Stimuli-responsive Self-assembly of Liquid Crystal Droplets via DNA hybridization

Abstract

Self-assembly is a promising method to spontaneously form highly ordered structures or patterns from simple building elements. However, it is challenging to precisely control the assembly process, and the resulting structure is constrained by the inherent properties of the materials used (1). In this work, we propose a design for stimuli-responsive self-assembly of liquid crystal (LC) droplets through DNA hybridization. LC droplets exhibit director configuration transitions in response to external stimuli (2). Single-stranded DNA (ssDNA) has been widely used to direct the self-assembly of building elements such as hard or soft colloids (3). LC droplets act as stimuli-responsive building blocks, and the DNA hybridization of two complementary ssDNA provides a linkage enabling specific interactions among LC droplets.
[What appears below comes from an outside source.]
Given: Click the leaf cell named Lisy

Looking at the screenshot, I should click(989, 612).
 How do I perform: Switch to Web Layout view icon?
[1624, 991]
We demonstrate that the interaction among ssDNA-functionalized LC droplets is controlled in a desired direction (Fig. 1a), and the structure of the self-assembled LC droplets is tunable through the reconfiguration triggered by external stimuli (Fig. 1b). We expect that our self-assembly approach will facilitate creating hierarchical and tailorable structures, suitable for soft and smart photonic materials. Moreover, because ssDNA selectively binds to a specific target molecule (e.g., heavy metal ion) with high affinity, ssDNA-functionalized LC droplets allow us to design a highly selective detection system.